‘Pokémon’ To Hit Chinese Cinema Screens For The First Time In 20 Years

China rolls out the welcome mat for the iconic Japanese franchise as the two countries celebrate the 45th anniversary of the normalization of diplomatic ties.

Pokémon, the iconic Japanese animation franchise with a global following, looks set to hit Chinese cinema screens for the first time in 20 years as relations between China and Japan continue to thaw.

A new Chinese trailer for last year’s Pokémon the Movie: Volcanion and the Mechanical Marvel was released on Thursday as film industry insiders and local media speculate it would be hitting screens in China this year.

The news comes as China’s top foreign affairs leader, Yang Jiechi, visits Japan for three days this week to mark the 45th anniversary of the normalization of diplomatic ties between the two countries.

Japanese animation has enjoyed a recent roll of success in the Chinese market as Beijing continues to spurn South Korean films, television, and popular music from entering the world’s second largest entertainment market.

Created by Satoshi Tajiri in 1995, Pokémon (short for “pocket monster”) is a series of movies, comic books, TV shows, trading cards, and video games that follows a group of amateur monster trainers who hunt and train new Pokémon creatures.

The first film, Pokémon: The First Movie: Mewtwo Strikes Back, which is also known as Pokémon: The First Movie, was released in 1998, two years after the release of the Game Boy game.

Pokémon the Movie: Volcanion and the Mechanical Marvel is the 19th film in the franchise and was released in Japan in July 2016. The 20th film in the franchise, Pokémon the Movie: I Choose You! is set to hit screens in Japan this year.

Despite none of the films previously being shown in China, Pokémon still boasts a huge fanbase.

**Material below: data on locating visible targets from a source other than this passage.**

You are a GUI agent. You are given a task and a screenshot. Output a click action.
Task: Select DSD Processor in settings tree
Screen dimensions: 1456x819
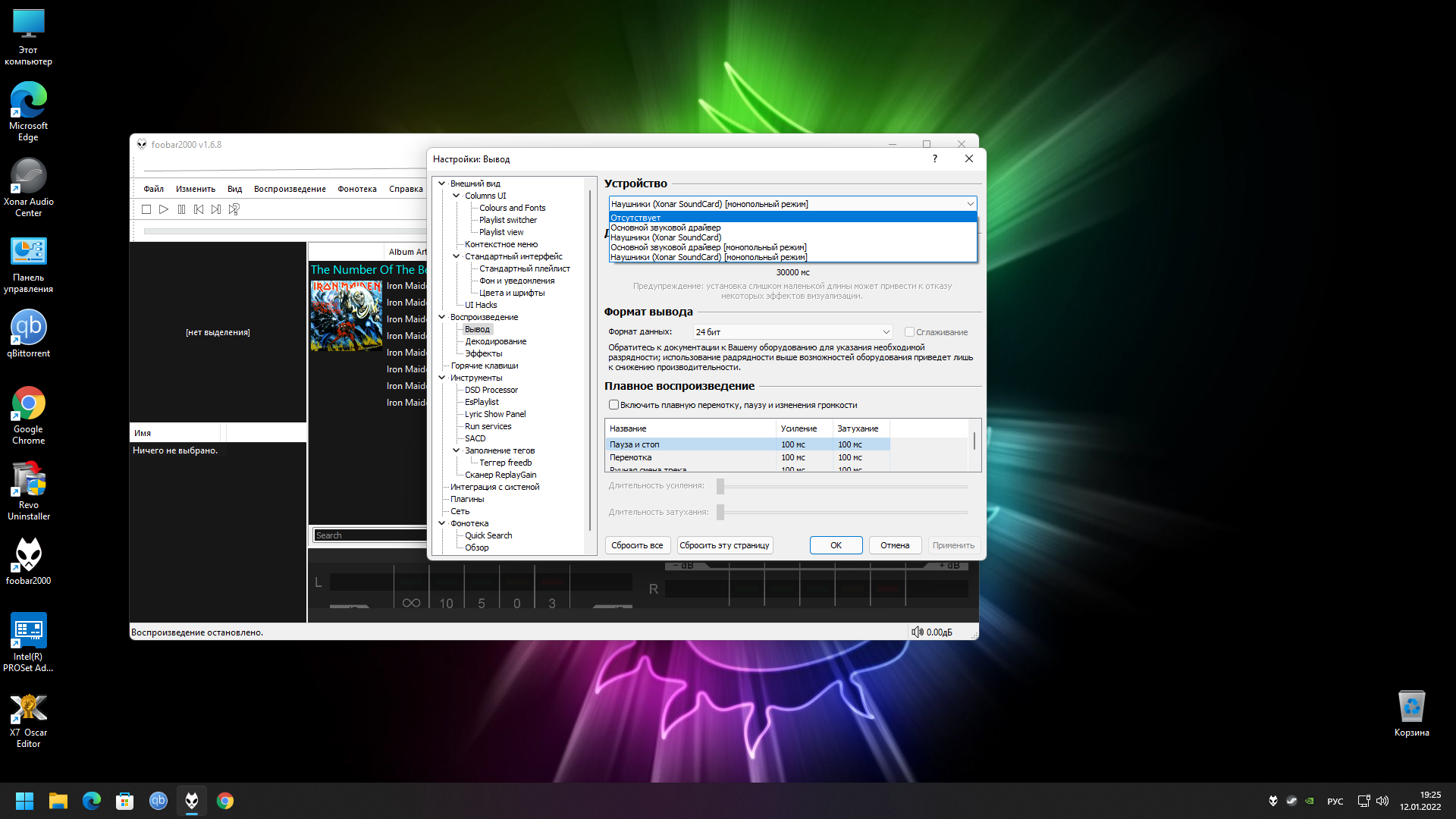point(491,390)
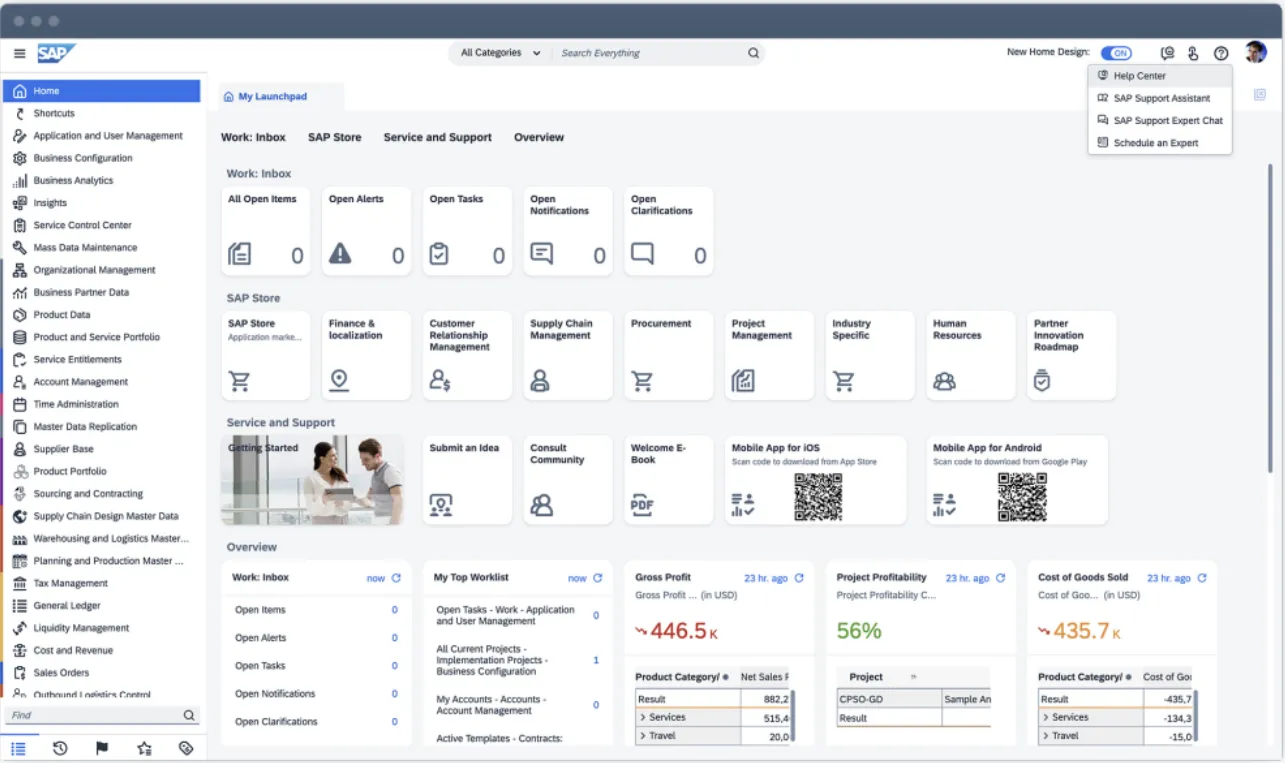1285x763 pixels.
Task: Open the support chat icon near profile avatar
Action: pos(1166,53)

After Chinese censors blocked Pokémon Go, the augmented-reality, location-based mobile game that became a global phenomenon in 2016, Chinese fans scrambled to find ways to circumvent the ruling.

The success of the game prompted Legendary Entertainment, which since January 2016 is a division of China’s Dalian Wanda Group, to strike a deal with The Pokemon Co. to launch the first Pokémon live-action film franchise based on Detective Pikachu, a new character in the Pokemon universe.

The news of Pokémon‘s imminent arrival on Chinese cinema screens comes on the heels of Doraemon the Movie 2017: Nobita’s Great Adventure in the Antarctic Kachi Kochi being cleared for a cinematic release in China too.

Late last year anime blockbuster Your Name, earned RMB 577 million ($83.6 million) to become the biggest Japanese success in China box office history.